19 de abril de 2024 07:10

“Os pacientes de dengue estão esperando até 7 horas por um resultado de exame. Absurdo o que fazem os laboratórios em Lafaiete”, denunciou Pé Quente; veja vídeo

Ao que parece o recesso de carnaval fez muito bem aos vereadores que retornaram aos trabalhos legislativos mais entusiasmados com a atividade fiscalizadora. O principal foco das discussões foi a alta disseminação de dengue em Lafaiete (MG) levando a cidade a decretar estado de emergência diante da escalada de 3 mortes e quase mil infectados. Depois de Belo Horizonte com 5 óbitos, Lafaiete é a segunda no Estado com 3 mortes. “Dizem que isso é só o começo. O surto deve ser maior ainda”, analisou o Vereador João Paulo Pé Quente (União Brasil).

Em plena pandemia do mosquito Aedes aegypti, que pica mais que boatos em eleições, Giuseppe Laporte (MDB), citou que faltou planejamento a saúde. “O que gente percebe é a falta de gestão e planejamento. Já sabiam pelos índices de anos anteriores que os casos sobem por demais em Janeiro e fevereiro, mas não acreditaram nas estatísticas”, ponderou.

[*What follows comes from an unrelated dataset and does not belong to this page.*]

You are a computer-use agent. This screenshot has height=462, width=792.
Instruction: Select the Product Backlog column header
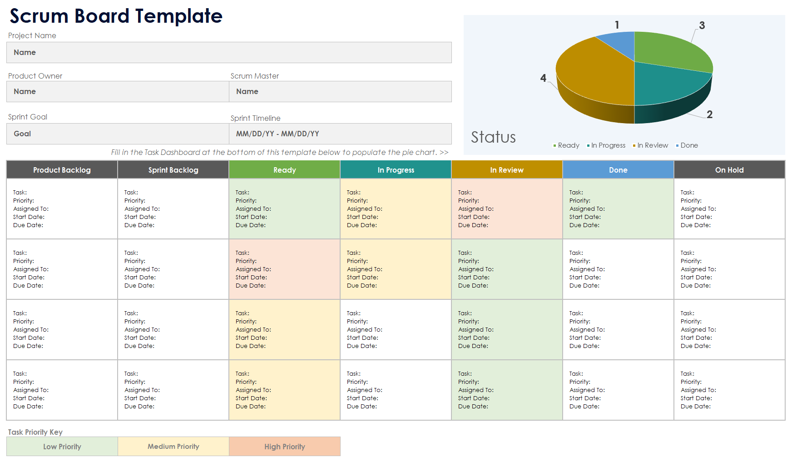tap(62, 170)
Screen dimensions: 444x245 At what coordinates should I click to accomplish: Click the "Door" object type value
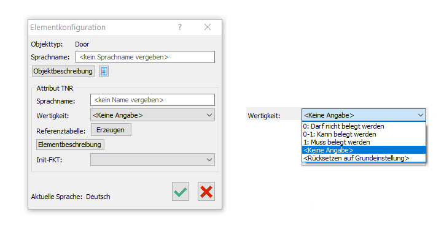pyautogui.click(x=82, y=44)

Segundo dados da Prefeitura, em 2022, foram registrados 1.609 casos de dengue, em 2023, foram 1.341 e agora em 2023 até 16 de fevereiro, o número já alcançou 982.

Críticas

Mas a principal denúncia veio do vereador João Paulo Pé Quente (União Brasil) que além de lamentar a falta de médicos na policlínica também acusou os laboratórios que prestam serviço para a prefeitura na demora em divulgar os resultados dos pacientes (veja vídeo abaixo). Ele citou quebra de contrato. “Os pacientes ficam até 7 horas na policlínica esperando por um resultado de dengue e exame de sangue. A comissão de saúde cobrou uma medida e ficaram de resolver o problema”, assinalou. A demanda por atendimento é alta na policlínica e chegou a mais de 400 pacientes por dia. “”Nem se colocar o povo no poliesportivo”, comparou.

Pé Quente também criticou a demora na abertura da ala dois da policlínica para ampliar os atendimentos aos pacientes. “Isso já era cobrança nossa há mais de um ano. Não pleiteávamos o mérito para ajudar a população. Já poderiam estar atendendo o povo com mais conforto e desafogando a policlínica.”, encerrou.

Pé Quente também criticou a superlotação das unidades privadas de saúde em Lafaiete.